Nancy I was and Nancy I remained until I packed up and moved from Kansas to London. Here, my name was shortened to Nan by friends and my new family. Well, my parents-in-law still called me Nancy but that’s okay.
Nan is a name that fits me now. Nan is what some children here call their grandmother and as I am now at an age where I am old enough to have grandchildren, or at least my eldest son is at an age where he is old enough to make me a grandmother though he is not quite ready otherwise. But my hair is turning (turned?) grey, my face holds a few more lines, and I am entering the crone stage of life. Nan is a good name to hold.
I have other names, and titles. Some given to me by others, some earned through study and effort. Some positive, some negative. Some I have chosen to take on as my own, some I have rejected. Some hold no power any longer. A relative addressing me as Nancy Lynn as a child would have caused trembles of fear. “What have I done wrong?” Yet when a relative addressed me in this way a few years ago, it merely caused me to laugh at her assumption that Nan the adult would respond in the same way that Nancy the child had done.

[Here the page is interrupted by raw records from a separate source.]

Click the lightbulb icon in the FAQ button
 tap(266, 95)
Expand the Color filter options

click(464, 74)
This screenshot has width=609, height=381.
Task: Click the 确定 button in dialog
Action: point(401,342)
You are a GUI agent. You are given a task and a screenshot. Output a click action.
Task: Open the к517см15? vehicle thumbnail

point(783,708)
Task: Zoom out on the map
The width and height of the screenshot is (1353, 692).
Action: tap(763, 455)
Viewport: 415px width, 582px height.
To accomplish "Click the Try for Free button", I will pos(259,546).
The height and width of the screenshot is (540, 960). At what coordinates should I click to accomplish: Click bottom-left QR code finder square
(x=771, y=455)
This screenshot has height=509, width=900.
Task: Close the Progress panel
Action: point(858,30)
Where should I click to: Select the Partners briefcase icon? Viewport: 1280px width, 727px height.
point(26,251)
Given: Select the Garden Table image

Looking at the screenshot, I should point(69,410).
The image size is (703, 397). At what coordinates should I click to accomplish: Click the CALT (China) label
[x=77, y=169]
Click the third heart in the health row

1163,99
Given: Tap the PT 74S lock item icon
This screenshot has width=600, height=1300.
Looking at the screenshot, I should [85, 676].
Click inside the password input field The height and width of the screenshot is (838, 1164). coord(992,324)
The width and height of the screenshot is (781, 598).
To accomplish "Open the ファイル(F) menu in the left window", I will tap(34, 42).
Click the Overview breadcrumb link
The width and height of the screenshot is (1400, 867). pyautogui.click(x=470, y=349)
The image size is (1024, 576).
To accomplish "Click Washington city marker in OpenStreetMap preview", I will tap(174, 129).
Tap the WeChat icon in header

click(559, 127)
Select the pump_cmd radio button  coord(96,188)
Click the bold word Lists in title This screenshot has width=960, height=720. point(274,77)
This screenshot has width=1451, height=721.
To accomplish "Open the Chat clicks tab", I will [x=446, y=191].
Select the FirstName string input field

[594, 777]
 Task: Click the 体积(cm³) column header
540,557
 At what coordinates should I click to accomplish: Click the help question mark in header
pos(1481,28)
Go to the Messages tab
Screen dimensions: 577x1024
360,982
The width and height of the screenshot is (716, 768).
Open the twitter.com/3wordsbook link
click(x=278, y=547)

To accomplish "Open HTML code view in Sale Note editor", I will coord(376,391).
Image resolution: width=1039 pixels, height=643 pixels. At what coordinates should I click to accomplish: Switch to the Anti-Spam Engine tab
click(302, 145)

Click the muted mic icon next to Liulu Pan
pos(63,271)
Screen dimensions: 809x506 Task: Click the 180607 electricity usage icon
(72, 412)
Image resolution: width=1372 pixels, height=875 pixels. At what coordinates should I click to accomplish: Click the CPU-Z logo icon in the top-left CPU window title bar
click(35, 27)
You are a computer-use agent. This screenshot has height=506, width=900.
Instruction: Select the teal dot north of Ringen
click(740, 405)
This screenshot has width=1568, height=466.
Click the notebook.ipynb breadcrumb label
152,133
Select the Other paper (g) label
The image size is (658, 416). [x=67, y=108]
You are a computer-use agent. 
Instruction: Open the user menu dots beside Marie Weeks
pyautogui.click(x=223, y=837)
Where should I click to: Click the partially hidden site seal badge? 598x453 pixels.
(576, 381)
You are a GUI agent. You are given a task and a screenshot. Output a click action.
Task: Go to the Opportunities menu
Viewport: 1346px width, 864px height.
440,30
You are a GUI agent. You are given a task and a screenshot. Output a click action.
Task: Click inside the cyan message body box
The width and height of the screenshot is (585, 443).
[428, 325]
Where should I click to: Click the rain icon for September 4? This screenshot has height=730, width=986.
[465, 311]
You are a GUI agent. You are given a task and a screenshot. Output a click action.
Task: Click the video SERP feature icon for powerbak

An integral part of some Pagan practices is that of taking on a “craft name” when one is initiated into a tradition, or initiated themselves as a solitary practitioner. For some, this name is secret and is only shared within ritual circle. For others, this name becomes their identity both within ritual and without. Some have gone so far, when they take on a ritual name or undergo a major transformation which includes taking a new name, to have their birth name legally changed.
In my early solitary practices I discovered and gave myself a craft name. Then when I was part of a coven in the Blue Star tradition, I was given craft names at my dedication and initiation ceremonies. The last craft name I received was given tome when I received my third degree initiation and hived away.
That name was Maedrona and it heralded the arrival of Modron as my Patron goddess. I’ve had and used this name in ritual since 1998.
In recent years, Modron has taken a step back and is no longer my Patron Goddess. Fitting when you consider that she is a Mother Goddess and while I still have children my fertile years are past. I am moving into my croning time.
It may be that as I move more fully into this new power and new time of life a new craft name will reveal itself to me. For now though, you can call me Nan.